Real Madrid şu anda sahip olduğu oyuncu grubuyla koçun kendilerini ne kadar kontrol edebildiğinin dahi şüpheli olduğu derecede tahmin edilemez bir takım. Xavi Pascual’ın oyunu okuyarak doğruyu uygulamayı temel prensip olarak oturtmaya çalıştığı yapıya ziyadesiyle ters. Savunmada sürekli kestirme yol arayışındaki Real savunmasının aldığı risklerin bazı Barça oyuncularını öncelikle psikolojik açıdan etkilemesi dahi –rekabetin büyüklüğü ve maçların önemiyle birleşince- başka hiçbir takım üzerinde bu kadar etkili olmayan bir yöntem. Real’in sahip olduğu özgüven imkansız şutların girmesiyle sonuçlarken, Barça’daki tersi durum boş şutların dahi girmemesiyle sonuçlanıyor. Taban tabana zıt felsefedeki koçların, tamamen farklı psikolojideki takımları…
İlhan Cavcav, Süleyman Hurma benzerlerinin hepsini suya götürüp susuz götürecek Jose Antonio Querejeta’ya bütçenin azaldığı bir sezonda, ederi yakınından bile geçmemesine ve Euroleague’de oynayamayacak olmasına rağmen Brad Oleson’a sezon ortasında bir milyon Euro verip, Carroll için panzehir aramak zorunda kalmanın Barça’nın makro planlarında yer aldığını sanmıyorum ancak rekabette ufak bir adım dahi geride kalmaya tahammülünüz yoksa sezon başında izlediğiniz stratejiyle alakasız hamleler yapabiliyorsunuz. Oleson, takıma katıldığı haftadaki performansı ve kazanılan Kral Kupası ile belki o parayı çıkardı bile. Öte yandan, Real Madrid aynı maçta cevap veremediği tek faktör olan Pete Mickeal’la baş etmek için Euroleague’de kullanamayacağı Tremmell Darden’ı getirme konusunda tereddüt etmedi. Eğer öncelikle plan ligi geri kazanmaksa, anlaşılır bir tercih belki de.

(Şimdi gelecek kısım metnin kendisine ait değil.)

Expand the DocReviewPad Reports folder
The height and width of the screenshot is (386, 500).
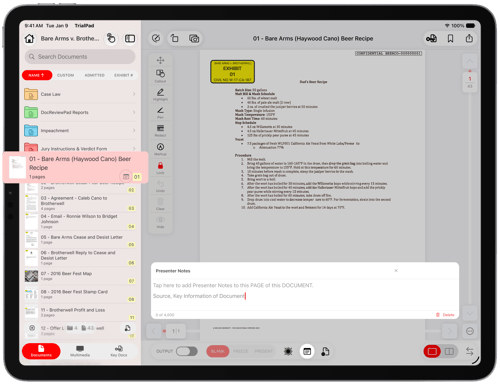pos(80,112)
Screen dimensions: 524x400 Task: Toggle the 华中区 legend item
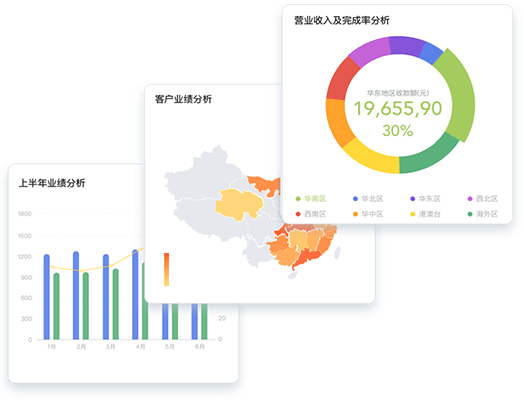pos(368,214)
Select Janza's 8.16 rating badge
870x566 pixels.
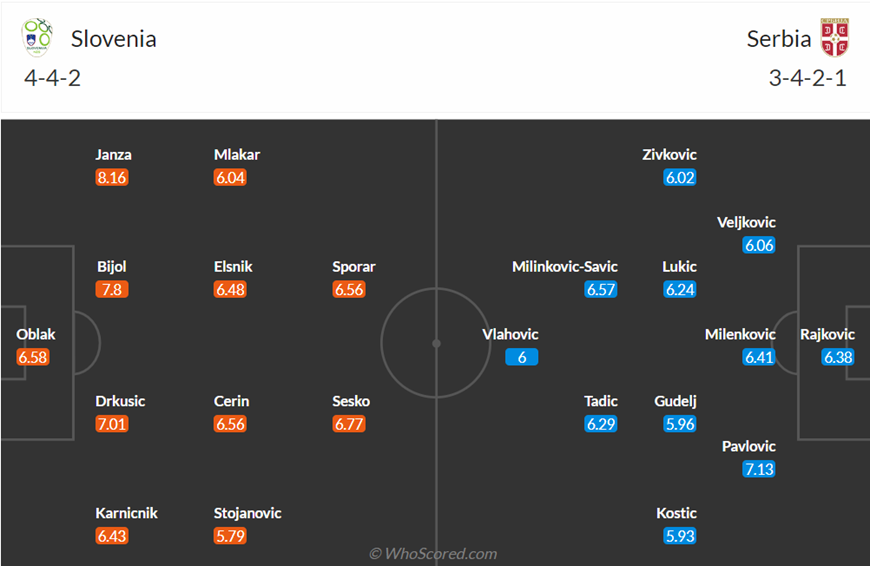pos(112,178)
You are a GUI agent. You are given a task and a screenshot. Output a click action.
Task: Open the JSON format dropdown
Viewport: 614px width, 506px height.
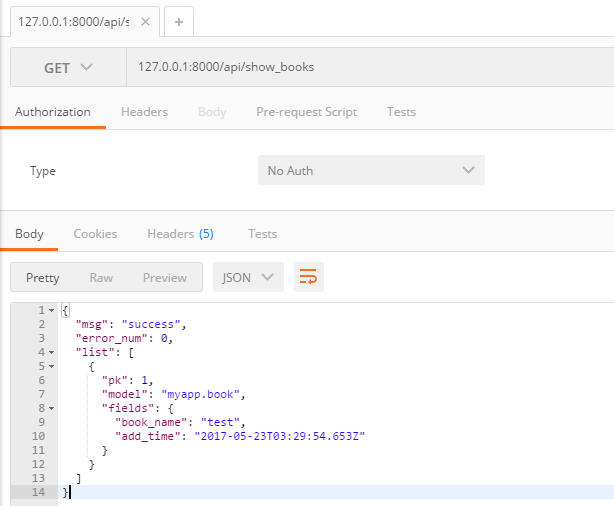pos(248,277)
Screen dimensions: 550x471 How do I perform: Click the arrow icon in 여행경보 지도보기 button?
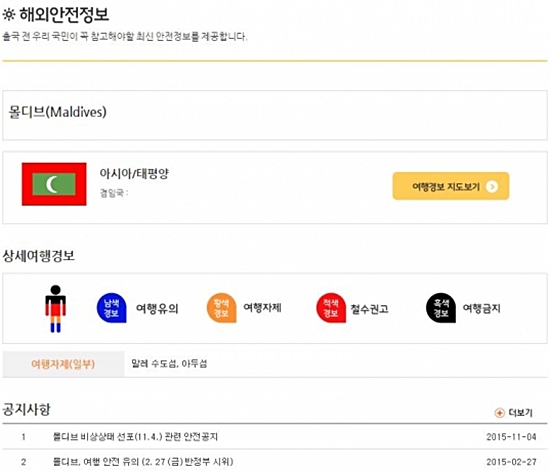[x=492, y=187]
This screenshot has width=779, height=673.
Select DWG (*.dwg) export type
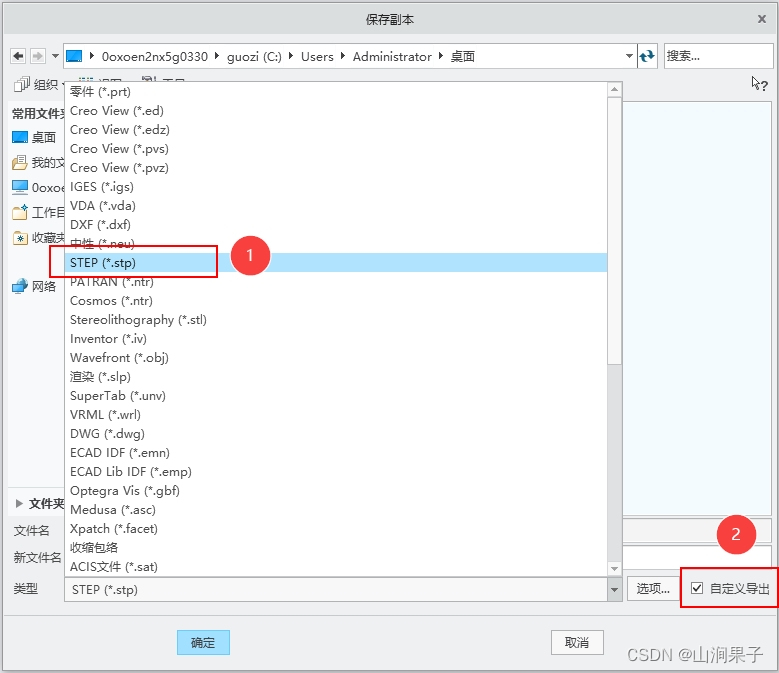(107, 434)
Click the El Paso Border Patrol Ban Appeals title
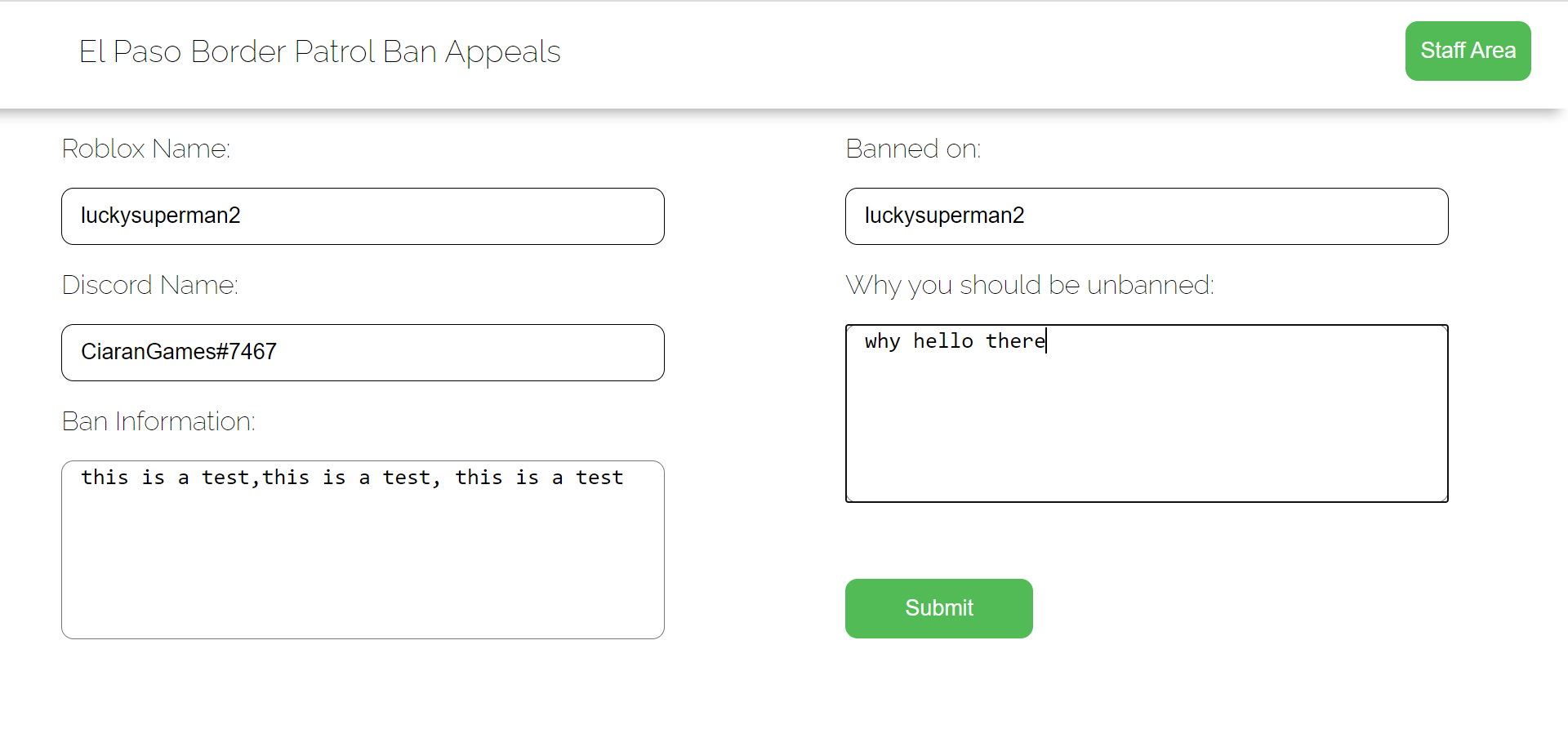This screenshot has height=747, width=1568. [x=319, y=51]

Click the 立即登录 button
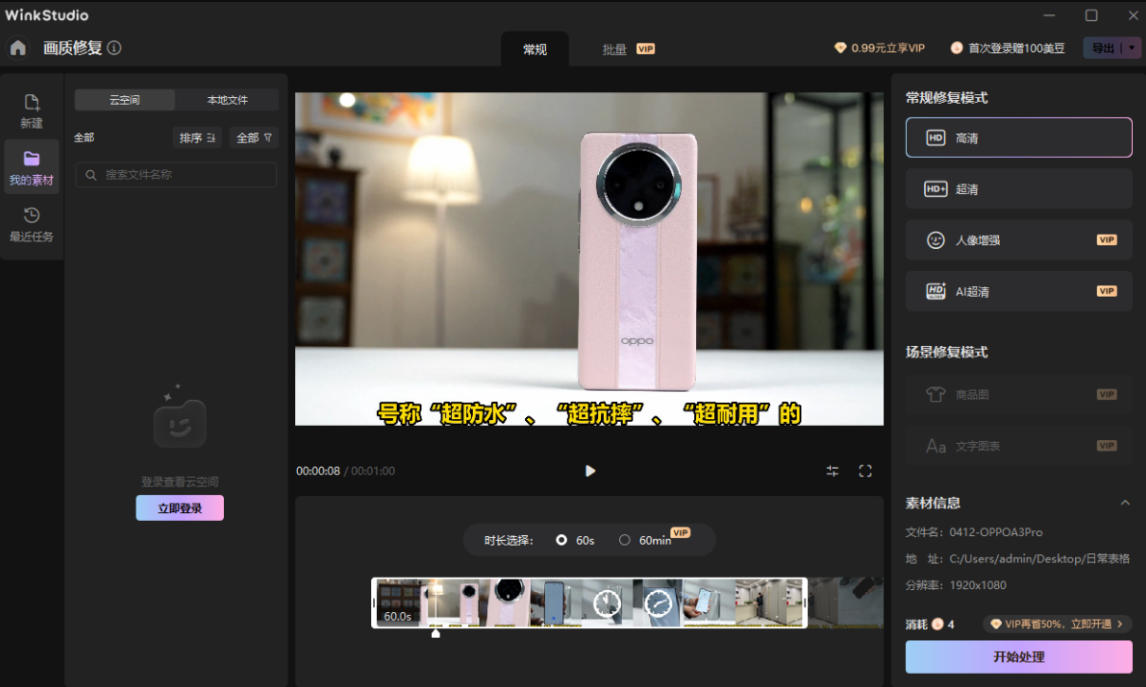pos(180,508)
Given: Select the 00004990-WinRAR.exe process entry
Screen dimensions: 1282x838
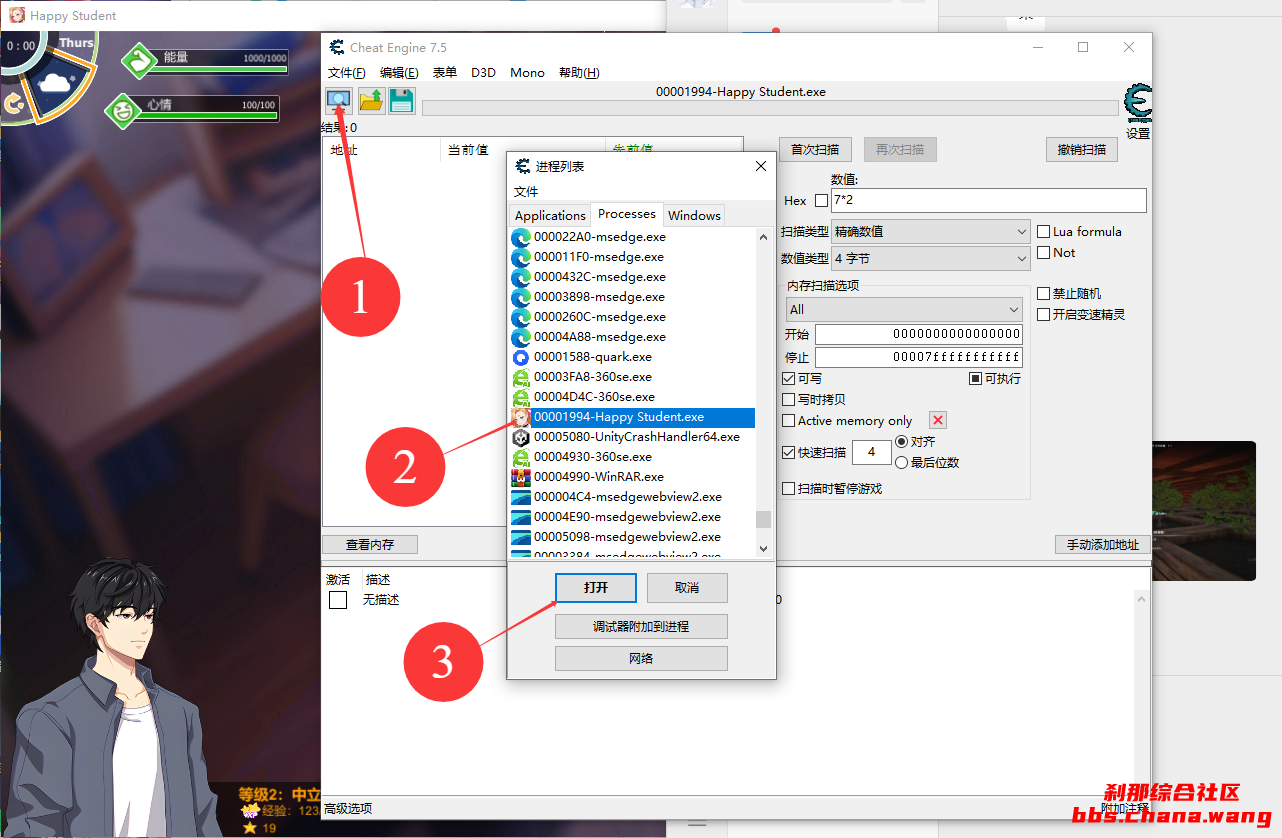Looking at the screenshot, I should tap(598, 477).
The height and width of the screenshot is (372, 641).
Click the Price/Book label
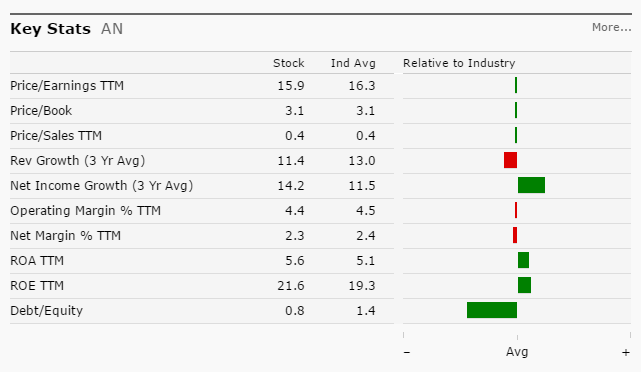click(x=41, y=111)
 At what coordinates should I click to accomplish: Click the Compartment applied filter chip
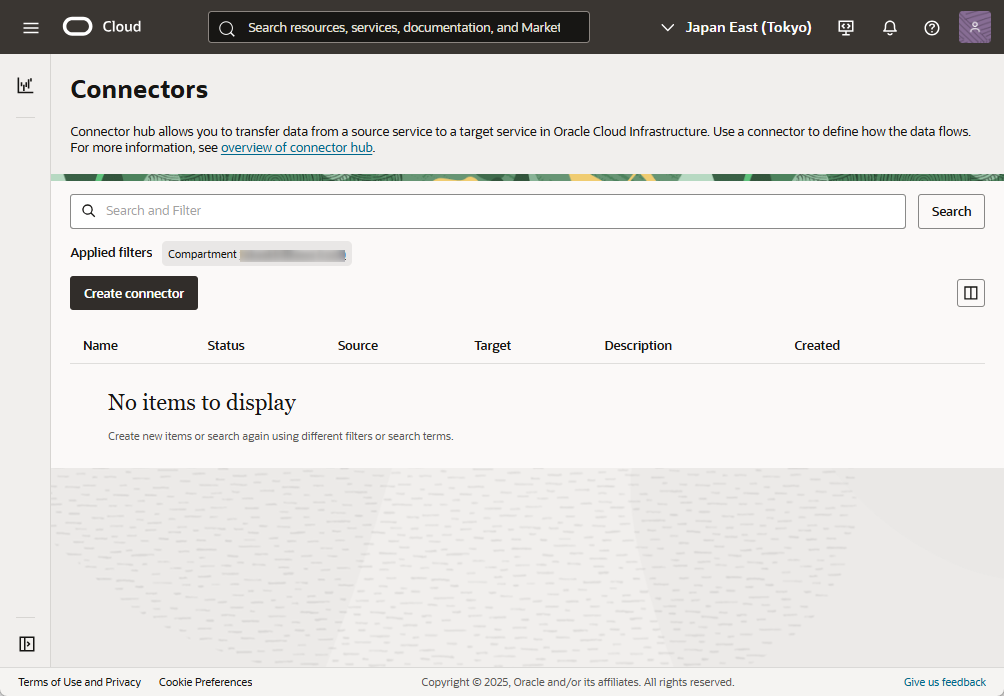[257, 254]
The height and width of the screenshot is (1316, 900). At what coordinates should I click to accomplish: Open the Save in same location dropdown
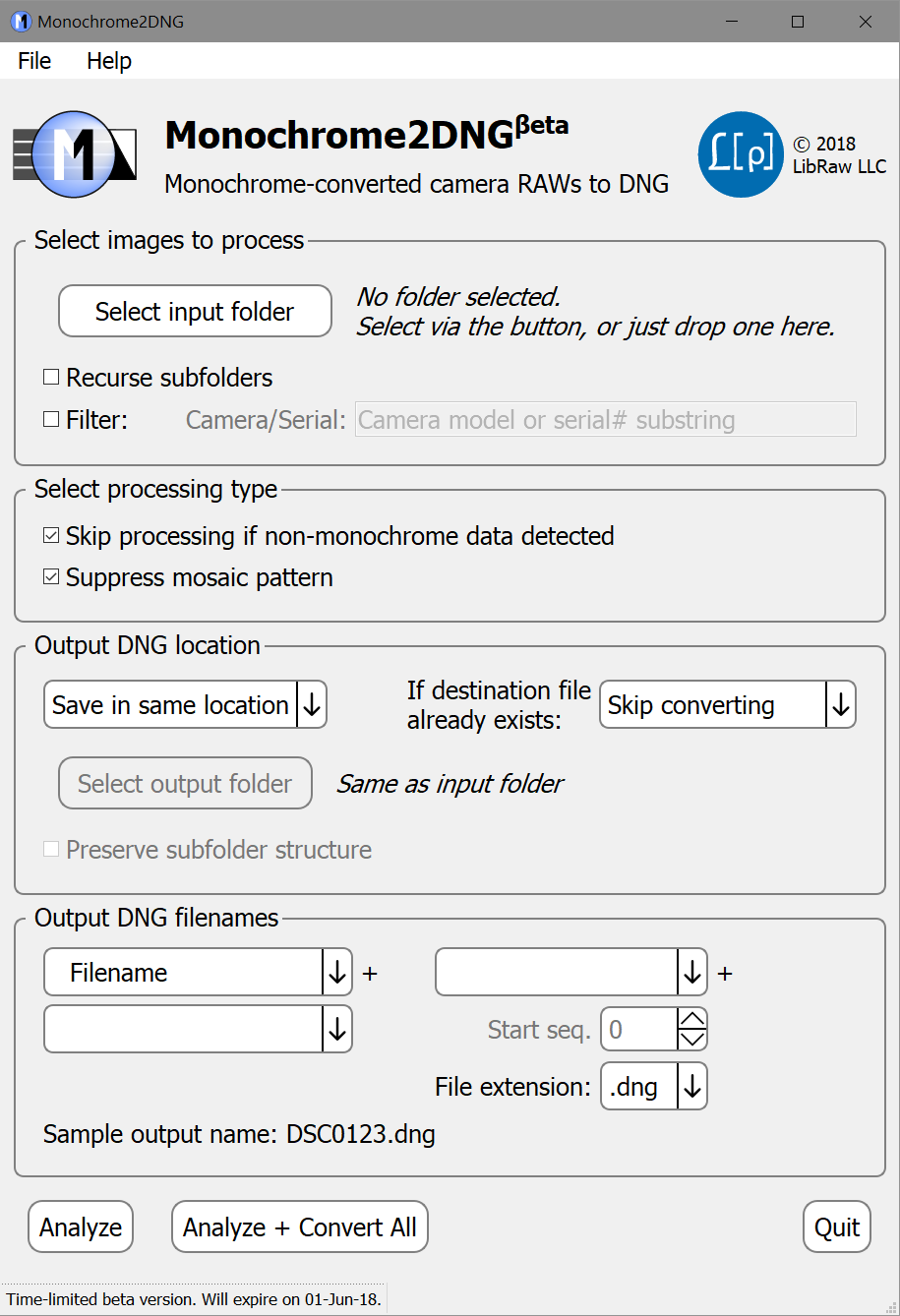(185, 705)
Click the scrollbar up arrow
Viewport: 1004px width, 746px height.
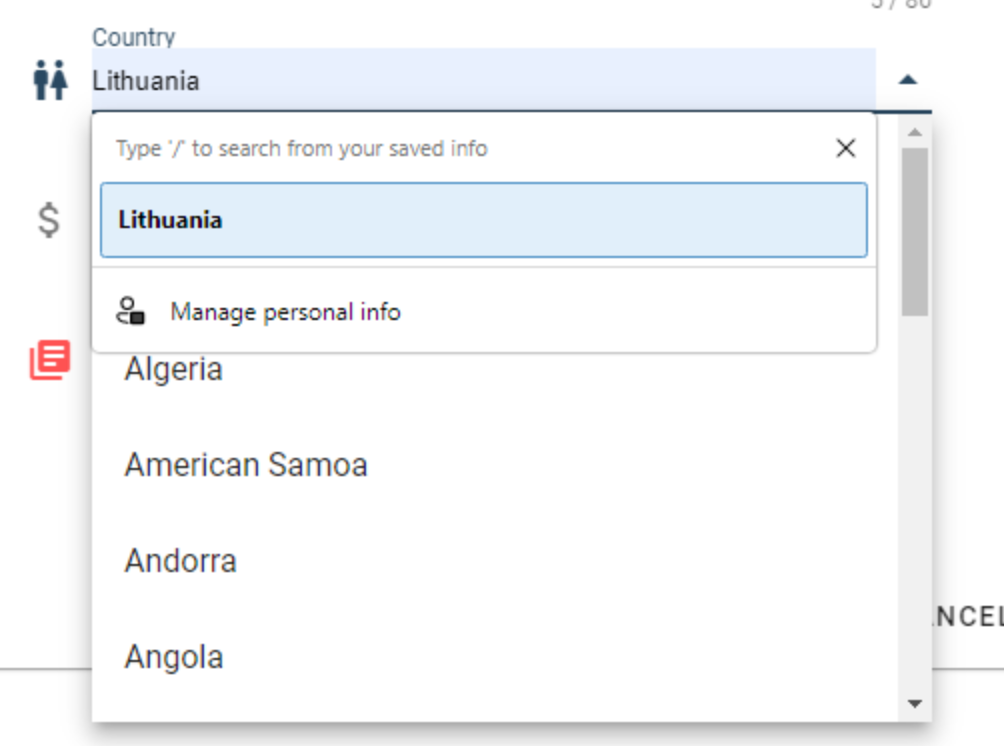(x=913, y=130)
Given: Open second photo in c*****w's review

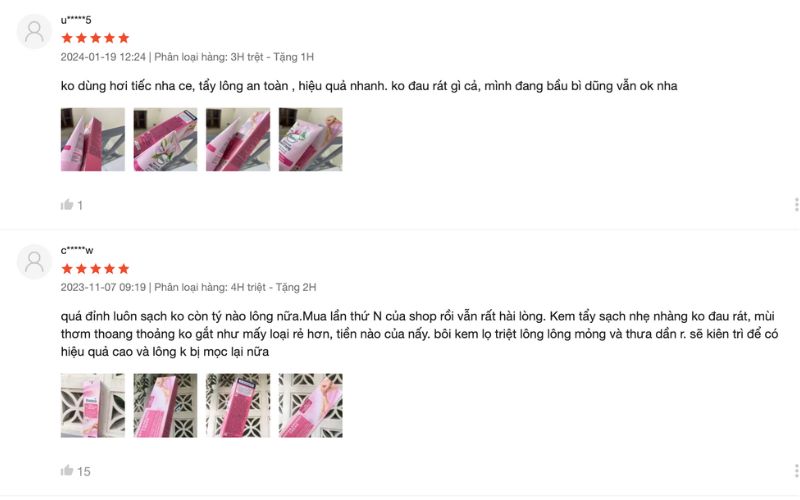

Rekabetin büyüklüğü, birbirlerine kaybetmeye olan tahammülsüzlük geriye düşen rakiplerin planlarındaki önceliği belirliyor. Öyle ki her sezon ezeli rakibinizin de içinde olduğu her turnuvayı kazanma mecburiyeti, size zaruri olan daha radikal değişiklikleri yapma izni vermiyor Barcelona örneğinde olduğu gibi. Kendi gittikleri yol kadar rakiplerinin ilerlediği yol da artık bir sonraki hamlenin belirleyicisi. “Peripheral opponent” gerçeği bunu bir noktada zorunlu kılıyor artık.